The lender has been cutting its corporate loan exposure, to reduce the level of risk-weighted assets. As on Sept. 30, the domestic corporate loan book stood at Rs 1.21 lakh crore compared with Rs 1.42 lakh crore a year ago. Total advances dropped to Rs 2.24 lakh crore from Rs 2.4 lakh crore in the same period.

In its analyst presentation for the second quarter, Yes Bank detailed the ways in which it has been able to shore up capital. While capital was boosted by 59 basis points owing to the $273 million the bank received through a qualified institutional placement in August, it added 22 basis points through de-growth in its balance sheet.
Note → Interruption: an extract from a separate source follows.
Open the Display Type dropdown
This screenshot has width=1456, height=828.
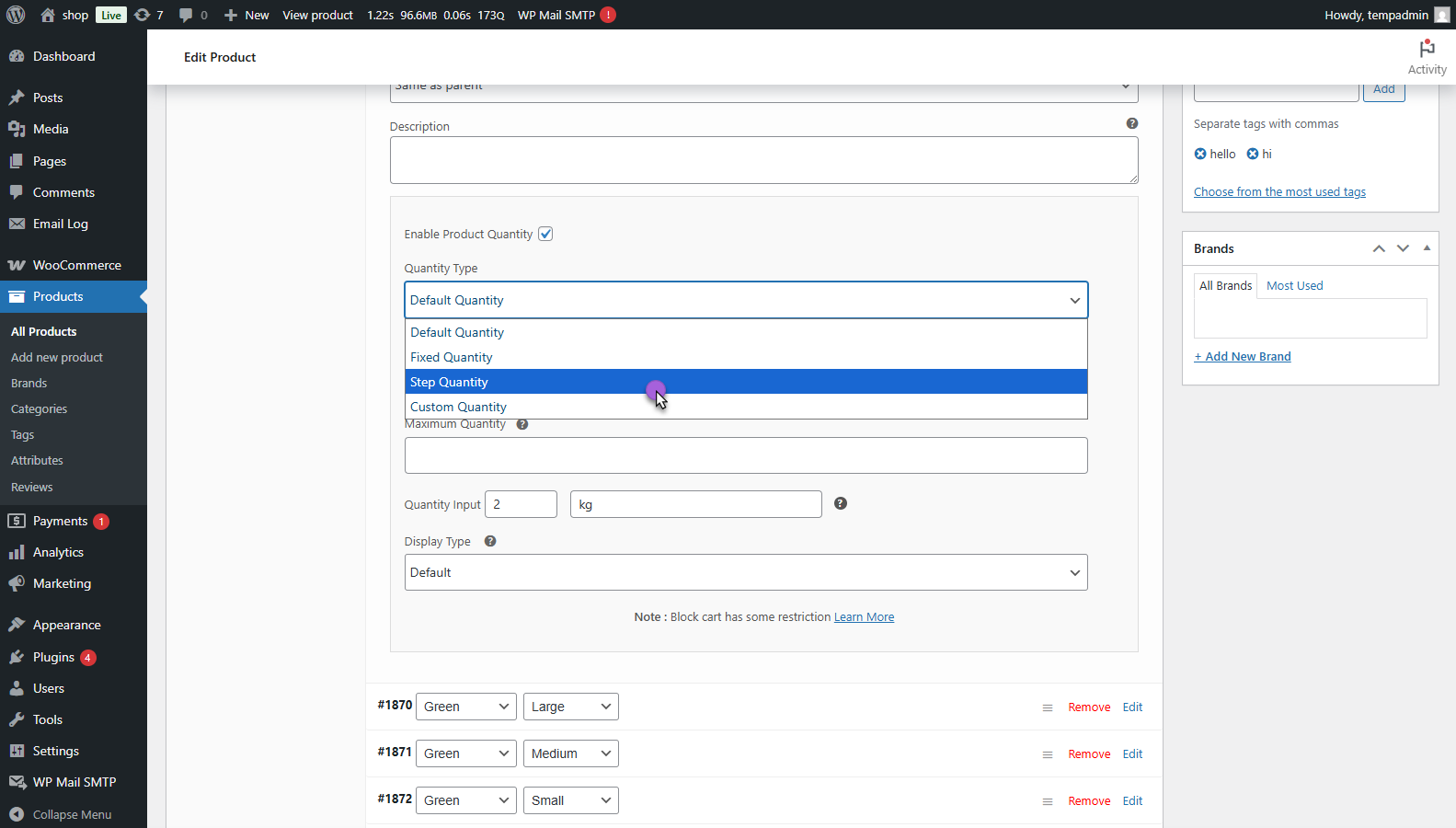tap(745, 572)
The major capital burn was owing to higher than expected downgrades on corporate loans and a one-time direct tax impact.

While it’s difficult to accurately predict the capital burn during the current quarter, where the bank is yet to complete its funds raising efforts, the pain due to asset quality issues is likely to continue.

Nomura in its note said that a significant amount of capital may be needed upfront for provisioning. “The watchlist and the gross non-performing assets of the bank combined is over Rs 50,000 crore. Yes Bank has an existing NPA provision of Rs 7,400 crore, implying a significant amount of capital needed for provisions, which we believe could get front-ended,” said the brokerage house, adding that this could lead to a breach of regulatory capital limits soon if fund raising is not concluded.

But capital levels are unlikely to fall below regulatory minimum this quarter. “I don't think that the bank’s CET-1 ratio is suddenly going to drop to below 8 percent in a couple of months. They should be able to make the coupon payments on AT-1 bonds easily,” said Suresh Ganapathy, analyst at Macquarie Research.

Yes Bank, in its response, said that it continues to conserve capital.

Till the time the Bank raises capital, it will continue to work on a capital optimisation strategy through multiple options, including sell-down of assets.